---------- RECORDS SHOWN ----------
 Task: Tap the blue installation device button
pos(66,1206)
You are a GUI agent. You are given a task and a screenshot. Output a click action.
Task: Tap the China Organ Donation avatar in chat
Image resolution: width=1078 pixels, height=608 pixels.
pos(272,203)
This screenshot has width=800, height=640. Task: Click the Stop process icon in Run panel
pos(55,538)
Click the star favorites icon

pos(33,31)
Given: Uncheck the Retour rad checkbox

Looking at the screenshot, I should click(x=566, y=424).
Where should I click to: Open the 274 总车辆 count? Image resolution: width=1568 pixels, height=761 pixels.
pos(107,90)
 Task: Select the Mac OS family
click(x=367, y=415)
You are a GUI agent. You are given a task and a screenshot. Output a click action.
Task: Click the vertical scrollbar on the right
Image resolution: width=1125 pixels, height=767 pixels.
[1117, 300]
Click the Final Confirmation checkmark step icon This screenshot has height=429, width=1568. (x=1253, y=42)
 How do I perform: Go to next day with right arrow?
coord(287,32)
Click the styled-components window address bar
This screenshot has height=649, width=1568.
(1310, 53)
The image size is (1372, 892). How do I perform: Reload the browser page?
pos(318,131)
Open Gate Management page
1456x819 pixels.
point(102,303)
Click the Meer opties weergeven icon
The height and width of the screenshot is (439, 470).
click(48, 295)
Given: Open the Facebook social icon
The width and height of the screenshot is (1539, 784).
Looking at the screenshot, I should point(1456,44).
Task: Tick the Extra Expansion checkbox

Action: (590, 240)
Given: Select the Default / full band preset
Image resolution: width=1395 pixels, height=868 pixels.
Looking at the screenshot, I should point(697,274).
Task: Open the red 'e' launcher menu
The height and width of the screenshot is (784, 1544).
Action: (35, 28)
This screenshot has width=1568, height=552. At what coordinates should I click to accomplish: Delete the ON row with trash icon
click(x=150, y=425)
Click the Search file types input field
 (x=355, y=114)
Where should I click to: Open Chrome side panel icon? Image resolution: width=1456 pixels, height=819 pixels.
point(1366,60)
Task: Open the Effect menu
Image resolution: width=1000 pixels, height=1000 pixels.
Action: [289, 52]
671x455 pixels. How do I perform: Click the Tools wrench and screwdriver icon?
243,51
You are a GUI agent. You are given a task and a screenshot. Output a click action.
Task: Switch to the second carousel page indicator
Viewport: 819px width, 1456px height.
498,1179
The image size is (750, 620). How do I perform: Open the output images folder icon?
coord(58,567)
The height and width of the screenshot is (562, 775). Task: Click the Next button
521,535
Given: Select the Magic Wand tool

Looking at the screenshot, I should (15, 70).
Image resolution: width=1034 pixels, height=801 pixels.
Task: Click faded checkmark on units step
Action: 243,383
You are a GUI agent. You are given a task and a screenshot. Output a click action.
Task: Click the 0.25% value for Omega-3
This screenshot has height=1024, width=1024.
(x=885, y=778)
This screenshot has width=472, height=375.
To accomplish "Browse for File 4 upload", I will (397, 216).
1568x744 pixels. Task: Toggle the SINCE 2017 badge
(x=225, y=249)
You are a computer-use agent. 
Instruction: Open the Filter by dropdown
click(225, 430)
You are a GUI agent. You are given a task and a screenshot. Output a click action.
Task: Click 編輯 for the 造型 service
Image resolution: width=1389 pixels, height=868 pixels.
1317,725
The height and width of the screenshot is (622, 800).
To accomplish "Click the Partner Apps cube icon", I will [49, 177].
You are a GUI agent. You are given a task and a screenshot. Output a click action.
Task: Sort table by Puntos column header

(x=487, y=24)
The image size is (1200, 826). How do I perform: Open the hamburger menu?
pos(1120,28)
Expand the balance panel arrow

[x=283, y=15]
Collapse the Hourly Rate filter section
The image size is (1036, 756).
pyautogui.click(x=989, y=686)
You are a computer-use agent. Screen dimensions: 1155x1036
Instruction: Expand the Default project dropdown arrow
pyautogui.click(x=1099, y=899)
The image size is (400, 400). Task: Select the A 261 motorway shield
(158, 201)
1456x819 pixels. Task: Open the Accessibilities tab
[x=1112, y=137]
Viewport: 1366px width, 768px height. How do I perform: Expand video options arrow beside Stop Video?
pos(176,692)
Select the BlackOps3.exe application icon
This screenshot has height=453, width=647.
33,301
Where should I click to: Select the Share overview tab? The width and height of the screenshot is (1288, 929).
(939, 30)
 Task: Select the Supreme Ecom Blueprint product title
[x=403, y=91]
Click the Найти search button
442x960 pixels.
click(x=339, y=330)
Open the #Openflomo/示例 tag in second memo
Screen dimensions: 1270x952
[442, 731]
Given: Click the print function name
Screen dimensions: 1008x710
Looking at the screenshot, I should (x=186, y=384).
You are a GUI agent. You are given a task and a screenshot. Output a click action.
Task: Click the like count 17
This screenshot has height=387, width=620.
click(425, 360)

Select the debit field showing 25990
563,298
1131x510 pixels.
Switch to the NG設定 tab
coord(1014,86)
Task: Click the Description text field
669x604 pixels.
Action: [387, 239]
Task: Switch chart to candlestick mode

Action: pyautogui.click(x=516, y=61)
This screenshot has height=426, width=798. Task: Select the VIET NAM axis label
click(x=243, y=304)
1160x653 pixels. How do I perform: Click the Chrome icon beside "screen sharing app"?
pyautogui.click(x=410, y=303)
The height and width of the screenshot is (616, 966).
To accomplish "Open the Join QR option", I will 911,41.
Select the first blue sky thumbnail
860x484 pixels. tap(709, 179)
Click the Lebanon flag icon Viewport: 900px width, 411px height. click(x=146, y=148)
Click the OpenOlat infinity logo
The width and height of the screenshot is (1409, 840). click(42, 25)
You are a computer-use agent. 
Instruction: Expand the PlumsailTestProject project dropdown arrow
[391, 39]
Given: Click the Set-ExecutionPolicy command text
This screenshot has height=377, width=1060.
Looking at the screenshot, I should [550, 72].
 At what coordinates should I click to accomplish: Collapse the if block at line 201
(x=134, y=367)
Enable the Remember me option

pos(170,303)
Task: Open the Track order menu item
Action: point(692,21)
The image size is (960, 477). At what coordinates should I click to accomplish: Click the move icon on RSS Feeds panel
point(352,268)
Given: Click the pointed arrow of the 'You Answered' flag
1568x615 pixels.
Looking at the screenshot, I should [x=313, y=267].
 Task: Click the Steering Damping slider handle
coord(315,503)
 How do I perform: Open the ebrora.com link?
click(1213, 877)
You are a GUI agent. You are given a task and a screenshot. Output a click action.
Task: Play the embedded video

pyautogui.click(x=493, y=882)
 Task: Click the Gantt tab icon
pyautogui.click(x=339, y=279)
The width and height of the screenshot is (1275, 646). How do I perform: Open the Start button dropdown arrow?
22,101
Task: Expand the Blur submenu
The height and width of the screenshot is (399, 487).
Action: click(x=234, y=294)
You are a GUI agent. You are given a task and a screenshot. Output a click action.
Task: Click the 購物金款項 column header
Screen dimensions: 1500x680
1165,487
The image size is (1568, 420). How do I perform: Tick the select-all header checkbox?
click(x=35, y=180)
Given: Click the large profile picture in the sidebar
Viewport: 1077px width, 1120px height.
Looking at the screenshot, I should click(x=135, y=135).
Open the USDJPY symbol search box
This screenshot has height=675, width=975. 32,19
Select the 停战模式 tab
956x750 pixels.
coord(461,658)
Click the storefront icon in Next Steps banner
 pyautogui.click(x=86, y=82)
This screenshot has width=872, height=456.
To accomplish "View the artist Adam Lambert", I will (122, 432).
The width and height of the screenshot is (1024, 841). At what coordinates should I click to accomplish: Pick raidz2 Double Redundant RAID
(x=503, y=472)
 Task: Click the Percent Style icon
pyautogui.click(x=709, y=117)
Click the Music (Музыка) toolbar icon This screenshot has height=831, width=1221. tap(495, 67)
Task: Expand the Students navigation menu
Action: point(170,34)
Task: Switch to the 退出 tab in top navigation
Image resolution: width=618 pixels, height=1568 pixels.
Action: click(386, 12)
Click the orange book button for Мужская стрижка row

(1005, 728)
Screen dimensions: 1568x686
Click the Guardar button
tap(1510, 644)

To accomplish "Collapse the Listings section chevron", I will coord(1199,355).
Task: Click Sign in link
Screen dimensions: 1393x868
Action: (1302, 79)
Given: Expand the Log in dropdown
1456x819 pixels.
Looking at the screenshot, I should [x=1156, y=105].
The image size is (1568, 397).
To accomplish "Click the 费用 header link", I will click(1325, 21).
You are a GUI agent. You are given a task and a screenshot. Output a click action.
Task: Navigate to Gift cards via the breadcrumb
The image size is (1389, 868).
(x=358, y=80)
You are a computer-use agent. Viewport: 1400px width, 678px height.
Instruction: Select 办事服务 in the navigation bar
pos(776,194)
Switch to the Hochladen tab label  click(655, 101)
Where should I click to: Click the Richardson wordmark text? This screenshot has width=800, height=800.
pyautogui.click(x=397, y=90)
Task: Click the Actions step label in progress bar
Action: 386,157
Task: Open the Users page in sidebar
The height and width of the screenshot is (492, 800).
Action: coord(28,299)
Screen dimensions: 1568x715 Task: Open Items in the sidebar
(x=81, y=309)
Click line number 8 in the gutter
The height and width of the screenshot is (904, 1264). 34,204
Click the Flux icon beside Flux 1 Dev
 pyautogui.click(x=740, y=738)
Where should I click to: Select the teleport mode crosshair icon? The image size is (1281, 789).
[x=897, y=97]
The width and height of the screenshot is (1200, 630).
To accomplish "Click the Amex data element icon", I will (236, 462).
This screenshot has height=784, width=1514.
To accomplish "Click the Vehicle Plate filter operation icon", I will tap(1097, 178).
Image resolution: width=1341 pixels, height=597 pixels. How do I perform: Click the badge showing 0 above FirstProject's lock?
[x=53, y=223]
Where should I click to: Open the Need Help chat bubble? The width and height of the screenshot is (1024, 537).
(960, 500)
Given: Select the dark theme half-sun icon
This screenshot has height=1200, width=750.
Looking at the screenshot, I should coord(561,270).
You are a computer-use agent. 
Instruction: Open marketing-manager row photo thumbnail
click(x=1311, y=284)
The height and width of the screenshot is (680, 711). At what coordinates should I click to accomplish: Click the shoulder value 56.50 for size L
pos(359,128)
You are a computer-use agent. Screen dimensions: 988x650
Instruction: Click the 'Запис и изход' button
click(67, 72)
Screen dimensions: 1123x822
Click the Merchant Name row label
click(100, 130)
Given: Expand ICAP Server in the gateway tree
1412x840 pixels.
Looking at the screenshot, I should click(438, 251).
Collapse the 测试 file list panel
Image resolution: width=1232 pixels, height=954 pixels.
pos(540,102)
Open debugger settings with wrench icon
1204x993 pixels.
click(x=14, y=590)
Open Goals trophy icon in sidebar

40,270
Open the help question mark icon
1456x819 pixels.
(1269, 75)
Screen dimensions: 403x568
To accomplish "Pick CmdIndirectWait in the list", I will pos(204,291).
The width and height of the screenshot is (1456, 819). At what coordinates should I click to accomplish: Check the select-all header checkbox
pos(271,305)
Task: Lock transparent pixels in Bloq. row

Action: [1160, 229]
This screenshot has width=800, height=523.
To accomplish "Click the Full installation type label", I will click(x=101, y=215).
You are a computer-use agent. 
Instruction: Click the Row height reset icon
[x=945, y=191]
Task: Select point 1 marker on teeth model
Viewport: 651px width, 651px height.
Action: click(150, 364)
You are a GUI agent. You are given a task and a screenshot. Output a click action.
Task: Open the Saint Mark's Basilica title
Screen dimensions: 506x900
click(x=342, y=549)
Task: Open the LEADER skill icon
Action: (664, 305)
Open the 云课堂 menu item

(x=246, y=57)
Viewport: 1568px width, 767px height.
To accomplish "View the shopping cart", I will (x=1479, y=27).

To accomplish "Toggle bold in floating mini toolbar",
----------
WHAT THIS TASK INVOLVES> Copy the data verbatim, from its first line through the line that contains "Action: (590, 240)".

OUTPUT FOR THIS TASK>
 Task: Tap the blue installation device button
pos(66,1206)
You are a GUI agent. You are given a task and a screenshot. Output a click action.
Task: Tap the China Organ Donation avatar in chat
Image resolution: width=1078 pixels, height=608 pixels.
pos(272,203)
This screenshot has width=800, height=640. Task: Click the Stop process icon in Run panel
pos(55,538)
Click the star favorites icon

pos(33,31)
Given: Uncheck the Retour rad checkbox

Looking at the screenshot, I should click(x=566, y=424).
Where should I click to: Open the 274 总车辆 count? Image resolution: width=1568 pixels, height=761 pixels.
pos(107,90)
 Task: Select the Mac OS family
click(x=367, y=415)
You are a GUI agent. You are given a task and a screenshot. Output a click action.
Task: Click the vertical scrollbar on the right
Image resolution: width=1125 pixels, height=767 pixels.
[1117, 300]
Click the Final Confirmation checkmark step icon This screenshot has height=429, width=1568. (x=1253, y=42)
 How do I perform: Go to next day with right arrow?
coord(287,32)
Click the styled-components window address bar
This screenshot has height=649, width=1568.
(1310, 53)
The image size is (1372, 892). How do I perform: Reload the browser page?
pos(318,131)
Open Gate Management page
1456x819 pixels.
point(102,303)
Click the Meer opties weergeven icon
The height and width of the screenshot is (439, 470).
click(48, 295)
Given: Open the Facebook social icon
The width and height of the screenshot is (1539, 784).
Looking at the screenshot, I should point(1456,44).
Task: Tick the Extra Expansion checkbox

Action: (590, 240)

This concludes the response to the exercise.